-- start of Supplied material --

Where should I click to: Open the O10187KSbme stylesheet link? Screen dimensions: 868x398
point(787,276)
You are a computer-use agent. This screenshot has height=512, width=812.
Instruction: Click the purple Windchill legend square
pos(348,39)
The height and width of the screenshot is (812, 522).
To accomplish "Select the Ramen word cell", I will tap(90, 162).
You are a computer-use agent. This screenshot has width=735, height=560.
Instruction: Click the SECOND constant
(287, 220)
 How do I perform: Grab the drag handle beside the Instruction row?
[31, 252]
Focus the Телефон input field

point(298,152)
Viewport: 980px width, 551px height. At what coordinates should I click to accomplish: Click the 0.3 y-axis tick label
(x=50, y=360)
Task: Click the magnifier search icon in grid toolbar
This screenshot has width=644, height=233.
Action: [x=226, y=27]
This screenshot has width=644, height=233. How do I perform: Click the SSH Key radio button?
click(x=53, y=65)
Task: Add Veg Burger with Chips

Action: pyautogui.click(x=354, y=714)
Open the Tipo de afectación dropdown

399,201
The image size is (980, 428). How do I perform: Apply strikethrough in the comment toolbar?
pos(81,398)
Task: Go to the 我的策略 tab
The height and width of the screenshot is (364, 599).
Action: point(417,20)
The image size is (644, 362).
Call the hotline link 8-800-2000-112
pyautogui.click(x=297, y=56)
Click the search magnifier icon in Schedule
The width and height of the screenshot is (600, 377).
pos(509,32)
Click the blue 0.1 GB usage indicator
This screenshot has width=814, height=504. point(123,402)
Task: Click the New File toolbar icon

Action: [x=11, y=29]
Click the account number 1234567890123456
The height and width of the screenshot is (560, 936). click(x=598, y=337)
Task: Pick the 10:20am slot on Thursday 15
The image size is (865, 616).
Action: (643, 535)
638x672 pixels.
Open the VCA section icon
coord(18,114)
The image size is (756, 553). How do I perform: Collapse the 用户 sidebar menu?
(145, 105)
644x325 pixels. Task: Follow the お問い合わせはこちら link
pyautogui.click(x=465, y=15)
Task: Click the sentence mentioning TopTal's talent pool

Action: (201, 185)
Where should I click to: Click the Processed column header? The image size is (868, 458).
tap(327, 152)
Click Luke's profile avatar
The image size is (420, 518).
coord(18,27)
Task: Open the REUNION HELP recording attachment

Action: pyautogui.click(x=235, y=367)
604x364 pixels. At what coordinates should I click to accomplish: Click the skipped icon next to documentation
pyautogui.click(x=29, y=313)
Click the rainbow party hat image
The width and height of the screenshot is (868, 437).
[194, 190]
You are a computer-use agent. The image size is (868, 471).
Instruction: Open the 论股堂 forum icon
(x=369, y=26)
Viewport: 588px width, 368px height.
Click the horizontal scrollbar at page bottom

-- end of Supplied material --

Aim of the task: Please write out the records again, word for word, beginning with the line that has "Click the blue 0.1 GB usage indicator" and ending after the line that has "The height and width of the screenshot is (560, 936).".

Solution for this problem:
Click the blue 0.1 GB usage indicator
This screenshot has width=814, height=504. point(123,402)
Task: Click the New File toolbar icon

Action: [x=11, y=29]
Click the account number 1234567890123456
The height and width of the screenshot is (560, 936). click(x=598, y=337)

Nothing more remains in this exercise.